● Your assignment: Please keep to the lines below from the one with "The height and" through the one with "Open the Zoom dropdown on the map", and restate them word for word, ends included.

● Supplied material:
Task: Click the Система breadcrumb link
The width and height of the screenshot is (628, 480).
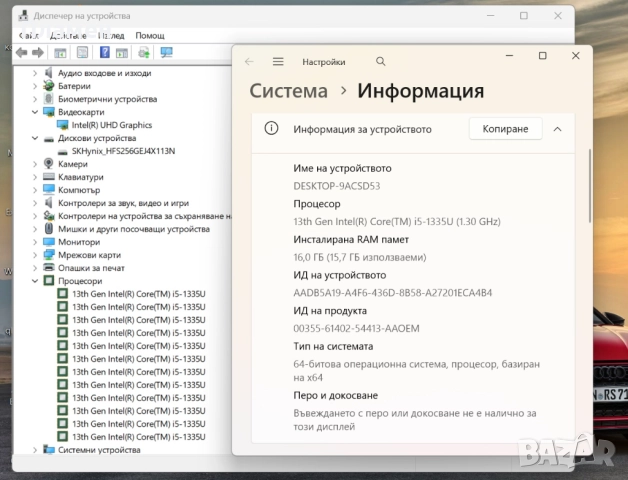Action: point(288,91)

...

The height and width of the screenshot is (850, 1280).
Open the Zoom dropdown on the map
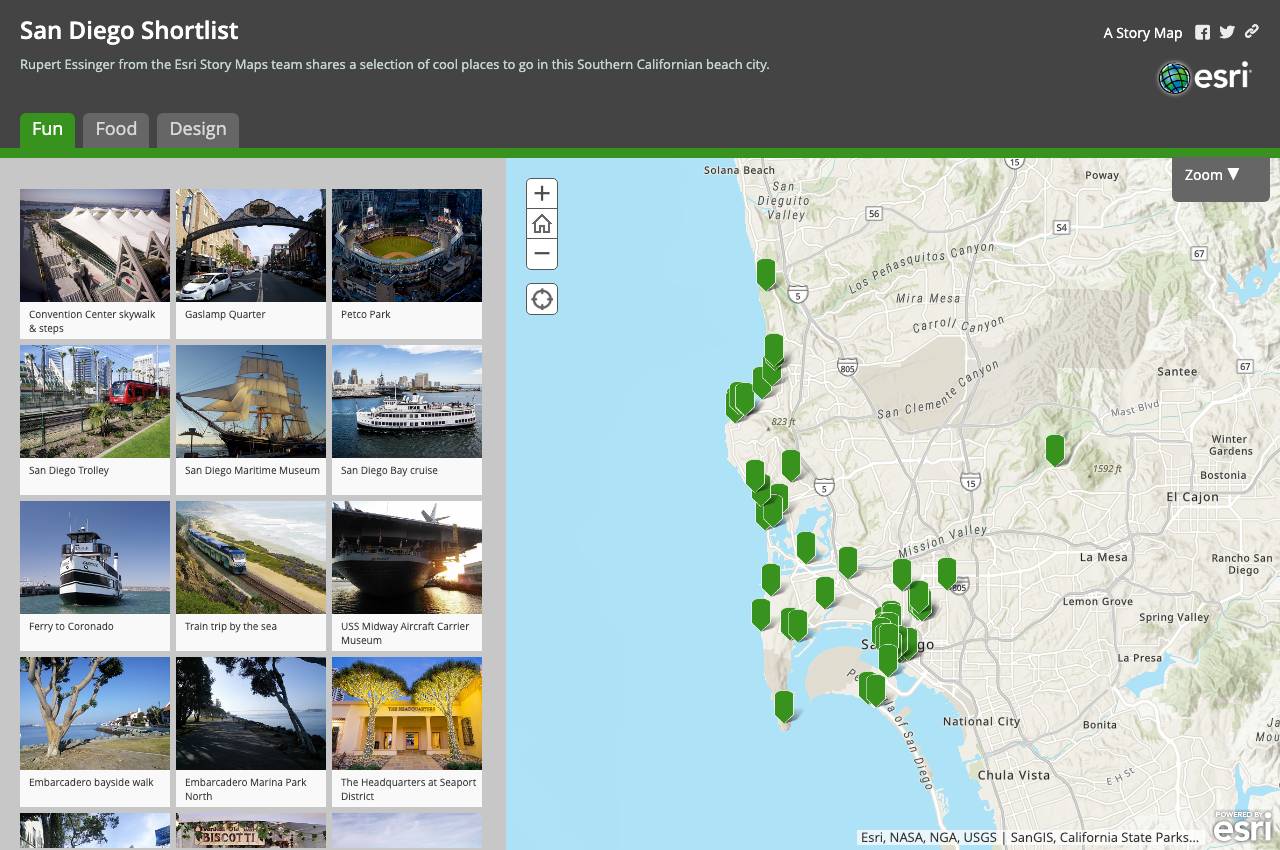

● Result of the task:
The height and width of the screenshot is (850, 1280).
Open the Zoom dropdown on the map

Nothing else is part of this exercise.